Like Rich Glen, Green Olive has branched out and found new ways to share its produce. The big farmyard barn has evolved into a cellar-door style venue and the shelves are lined with homemade relishes and chutneys, teas, infused oils, kitchen utensils, bowls made from olive wood, and wines from the small vineyard growing along one side of the property.

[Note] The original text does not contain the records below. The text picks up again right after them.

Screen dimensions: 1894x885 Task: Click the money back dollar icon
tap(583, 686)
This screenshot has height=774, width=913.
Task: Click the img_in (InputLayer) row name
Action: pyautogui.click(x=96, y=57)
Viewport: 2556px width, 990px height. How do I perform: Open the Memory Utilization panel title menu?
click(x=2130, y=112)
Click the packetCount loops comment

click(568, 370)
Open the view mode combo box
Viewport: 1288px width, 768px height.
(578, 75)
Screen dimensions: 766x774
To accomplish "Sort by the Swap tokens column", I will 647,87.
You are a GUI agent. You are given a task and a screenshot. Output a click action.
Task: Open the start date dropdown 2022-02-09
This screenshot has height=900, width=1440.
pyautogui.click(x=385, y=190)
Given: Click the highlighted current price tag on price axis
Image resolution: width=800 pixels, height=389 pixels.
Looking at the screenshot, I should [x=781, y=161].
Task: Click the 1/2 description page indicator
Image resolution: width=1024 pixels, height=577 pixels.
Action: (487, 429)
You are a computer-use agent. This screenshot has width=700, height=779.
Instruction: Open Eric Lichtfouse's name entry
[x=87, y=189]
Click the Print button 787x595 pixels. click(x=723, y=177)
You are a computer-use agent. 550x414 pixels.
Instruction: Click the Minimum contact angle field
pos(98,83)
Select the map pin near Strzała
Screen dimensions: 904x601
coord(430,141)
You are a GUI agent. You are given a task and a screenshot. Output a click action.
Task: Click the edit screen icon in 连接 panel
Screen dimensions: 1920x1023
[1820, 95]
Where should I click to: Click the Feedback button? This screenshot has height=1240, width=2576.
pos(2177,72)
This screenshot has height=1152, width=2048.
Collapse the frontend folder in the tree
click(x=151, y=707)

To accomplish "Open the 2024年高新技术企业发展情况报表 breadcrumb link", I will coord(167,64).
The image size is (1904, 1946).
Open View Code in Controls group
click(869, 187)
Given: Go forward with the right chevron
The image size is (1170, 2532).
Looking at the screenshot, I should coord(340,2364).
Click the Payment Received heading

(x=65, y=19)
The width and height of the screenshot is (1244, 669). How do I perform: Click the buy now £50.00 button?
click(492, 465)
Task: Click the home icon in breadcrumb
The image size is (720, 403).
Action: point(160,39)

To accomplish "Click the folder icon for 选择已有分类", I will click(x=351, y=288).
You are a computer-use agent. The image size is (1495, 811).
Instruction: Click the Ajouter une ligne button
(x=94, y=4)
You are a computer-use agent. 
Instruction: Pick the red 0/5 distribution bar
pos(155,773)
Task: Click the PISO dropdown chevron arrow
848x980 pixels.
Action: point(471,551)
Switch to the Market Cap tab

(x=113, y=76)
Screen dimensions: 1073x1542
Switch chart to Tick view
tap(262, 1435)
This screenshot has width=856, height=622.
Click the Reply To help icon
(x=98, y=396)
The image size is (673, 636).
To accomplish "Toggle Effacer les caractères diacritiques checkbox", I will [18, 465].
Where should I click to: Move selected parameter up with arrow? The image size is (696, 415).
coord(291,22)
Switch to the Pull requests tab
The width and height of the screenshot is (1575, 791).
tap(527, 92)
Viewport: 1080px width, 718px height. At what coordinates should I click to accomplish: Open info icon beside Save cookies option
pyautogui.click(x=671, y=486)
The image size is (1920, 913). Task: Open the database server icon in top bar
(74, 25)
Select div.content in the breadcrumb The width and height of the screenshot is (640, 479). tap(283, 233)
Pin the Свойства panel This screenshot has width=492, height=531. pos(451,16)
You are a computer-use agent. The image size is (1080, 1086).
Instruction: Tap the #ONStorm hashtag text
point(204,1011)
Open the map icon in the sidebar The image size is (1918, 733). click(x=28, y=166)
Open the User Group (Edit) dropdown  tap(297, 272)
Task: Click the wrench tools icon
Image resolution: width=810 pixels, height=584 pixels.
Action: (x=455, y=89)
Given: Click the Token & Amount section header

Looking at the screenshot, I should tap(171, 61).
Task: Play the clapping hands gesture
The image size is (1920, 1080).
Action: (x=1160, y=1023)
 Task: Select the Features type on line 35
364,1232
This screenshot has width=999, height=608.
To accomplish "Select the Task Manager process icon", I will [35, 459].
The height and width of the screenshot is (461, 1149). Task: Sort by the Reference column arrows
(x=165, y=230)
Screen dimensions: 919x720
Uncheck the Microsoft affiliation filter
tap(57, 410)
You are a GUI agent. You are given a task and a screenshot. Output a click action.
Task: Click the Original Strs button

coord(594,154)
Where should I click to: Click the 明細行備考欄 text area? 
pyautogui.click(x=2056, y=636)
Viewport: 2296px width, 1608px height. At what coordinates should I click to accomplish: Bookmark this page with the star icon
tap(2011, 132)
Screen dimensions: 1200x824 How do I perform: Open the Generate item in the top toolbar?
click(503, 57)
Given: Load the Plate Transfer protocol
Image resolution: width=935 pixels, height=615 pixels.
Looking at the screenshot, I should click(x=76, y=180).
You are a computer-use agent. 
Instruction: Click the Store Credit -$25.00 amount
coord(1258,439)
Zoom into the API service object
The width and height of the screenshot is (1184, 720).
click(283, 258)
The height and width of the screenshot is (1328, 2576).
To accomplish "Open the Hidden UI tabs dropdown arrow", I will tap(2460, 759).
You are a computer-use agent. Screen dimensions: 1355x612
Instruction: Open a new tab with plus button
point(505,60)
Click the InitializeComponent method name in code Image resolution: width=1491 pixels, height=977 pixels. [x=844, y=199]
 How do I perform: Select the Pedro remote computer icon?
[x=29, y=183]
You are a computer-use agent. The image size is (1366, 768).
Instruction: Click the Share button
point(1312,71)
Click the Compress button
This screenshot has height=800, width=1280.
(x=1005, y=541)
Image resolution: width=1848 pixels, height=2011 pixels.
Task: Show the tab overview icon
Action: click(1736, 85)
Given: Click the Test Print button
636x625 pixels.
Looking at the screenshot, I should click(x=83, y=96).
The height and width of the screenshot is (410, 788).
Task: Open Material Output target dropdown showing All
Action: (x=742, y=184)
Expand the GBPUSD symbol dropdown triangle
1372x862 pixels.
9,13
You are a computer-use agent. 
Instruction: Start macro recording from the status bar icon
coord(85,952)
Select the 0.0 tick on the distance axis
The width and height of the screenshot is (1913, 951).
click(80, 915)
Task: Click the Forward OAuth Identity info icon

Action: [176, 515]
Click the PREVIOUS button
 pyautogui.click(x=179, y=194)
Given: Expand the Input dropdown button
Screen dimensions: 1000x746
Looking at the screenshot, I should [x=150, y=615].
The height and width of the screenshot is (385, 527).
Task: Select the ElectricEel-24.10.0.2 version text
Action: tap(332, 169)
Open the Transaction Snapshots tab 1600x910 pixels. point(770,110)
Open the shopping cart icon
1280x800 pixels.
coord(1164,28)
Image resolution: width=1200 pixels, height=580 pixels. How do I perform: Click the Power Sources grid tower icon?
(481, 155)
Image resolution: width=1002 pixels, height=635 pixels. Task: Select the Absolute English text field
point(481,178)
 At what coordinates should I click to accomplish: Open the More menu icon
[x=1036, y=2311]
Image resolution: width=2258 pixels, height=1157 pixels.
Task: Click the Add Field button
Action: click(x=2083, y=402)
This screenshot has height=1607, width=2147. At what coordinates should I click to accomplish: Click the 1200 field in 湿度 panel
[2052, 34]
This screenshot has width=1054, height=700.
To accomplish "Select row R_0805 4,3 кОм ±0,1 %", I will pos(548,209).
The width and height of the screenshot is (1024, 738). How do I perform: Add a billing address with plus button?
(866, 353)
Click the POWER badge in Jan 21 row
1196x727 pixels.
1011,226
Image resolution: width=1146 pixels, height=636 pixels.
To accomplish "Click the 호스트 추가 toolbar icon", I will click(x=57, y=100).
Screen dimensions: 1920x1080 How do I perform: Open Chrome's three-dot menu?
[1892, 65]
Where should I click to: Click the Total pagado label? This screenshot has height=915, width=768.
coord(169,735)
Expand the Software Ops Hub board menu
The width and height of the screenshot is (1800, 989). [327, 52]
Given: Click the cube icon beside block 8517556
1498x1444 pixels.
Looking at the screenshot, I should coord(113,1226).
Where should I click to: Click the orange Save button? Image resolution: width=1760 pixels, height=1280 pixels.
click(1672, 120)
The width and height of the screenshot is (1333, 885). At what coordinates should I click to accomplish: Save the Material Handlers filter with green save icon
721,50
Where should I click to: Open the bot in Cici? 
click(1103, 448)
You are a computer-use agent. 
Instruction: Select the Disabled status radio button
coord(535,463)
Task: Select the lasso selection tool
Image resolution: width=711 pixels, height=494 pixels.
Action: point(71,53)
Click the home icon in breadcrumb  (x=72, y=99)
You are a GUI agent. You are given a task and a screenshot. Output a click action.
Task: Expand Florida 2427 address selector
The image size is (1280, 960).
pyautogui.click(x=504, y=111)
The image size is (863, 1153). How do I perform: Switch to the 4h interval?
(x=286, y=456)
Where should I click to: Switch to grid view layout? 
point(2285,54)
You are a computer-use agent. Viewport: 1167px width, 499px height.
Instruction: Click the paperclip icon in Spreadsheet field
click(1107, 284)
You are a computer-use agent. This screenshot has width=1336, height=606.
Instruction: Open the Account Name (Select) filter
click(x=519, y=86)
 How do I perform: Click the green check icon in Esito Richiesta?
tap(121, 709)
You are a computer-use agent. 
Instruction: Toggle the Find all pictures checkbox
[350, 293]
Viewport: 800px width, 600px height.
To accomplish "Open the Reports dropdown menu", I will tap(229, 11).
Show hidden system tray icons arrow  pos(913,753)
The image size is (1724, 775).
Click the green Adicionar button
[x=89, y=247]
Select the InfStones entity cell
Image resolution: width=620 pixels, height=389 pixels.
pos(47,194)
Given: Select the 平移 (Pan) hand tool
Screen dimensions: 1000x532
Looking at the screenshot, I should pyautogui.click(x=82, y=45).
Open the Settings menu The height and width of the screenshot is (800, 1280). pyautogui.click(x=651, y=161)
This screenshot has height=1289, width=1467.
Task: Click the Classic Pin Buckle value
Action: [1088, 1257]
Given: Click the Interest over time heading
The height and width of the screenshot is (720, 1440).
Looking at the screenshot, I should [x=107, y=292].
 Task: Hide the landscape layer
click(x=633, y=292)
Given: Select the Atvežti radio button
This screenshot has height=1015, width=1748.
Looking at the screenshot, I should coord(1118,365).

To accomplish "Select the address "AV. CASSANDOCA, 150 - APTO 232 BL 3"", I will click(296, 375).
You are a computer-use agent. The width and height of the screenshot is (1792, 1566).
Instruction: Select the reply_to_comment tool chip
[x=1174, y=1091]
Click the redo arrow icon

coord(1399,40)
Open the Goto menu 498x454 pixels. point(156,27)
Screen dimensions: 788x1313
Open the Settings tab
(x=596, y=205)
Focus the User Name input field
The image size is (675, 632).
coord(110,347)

Greg and Sue have been inspired to create their own line of olive oil soaps, creams, balms and body washes, with scents from the lemon verbena and rose geranium growing in pots around the garden. They have a cooking school on site and are also marketing their property as a farm experience. Visitors can walk among the olive trees, visit the pig pen and watch the runner ducks on the pond before settling back into a seat at a patio table with a tapas menu featuring produce from the surrounds. The olive tasting plate is a must: a mound of wild olives, deliciously salty kalamata and anchovy tapenade and a little white dish of golden extra virgin olive oil served with crusty white ciabatta. If mum was here, we know what she’d do.

Hands on

  • Gather a group of friends and hand-pick your own olives during harvest time at Hart’s Farm. Afterwards learn how to cure them in brine and enjoy a wood-fired pizza lunch and a glass of local wine or cider.
  • Enjoy a farmer’s lunch for two people at Green Olive including wine and a tapas plate featuring a chef’s selection of farm-grown olives, olive oil, tapenade and ciabatta.
  • The Murray Farm Gate Trail is a great way to explore the Cobram region’s food offerings including Boosey Creek Cheese, Fyffe Field Wines and Katamatite Garlic.
  • The Wine Food Farmgate trail in the Mornington Peninsula is centred on Red Hill and includes Sunny Ridge Strawberry Farm and Main Ridge Dairy, both in the hinterland near Green Olive.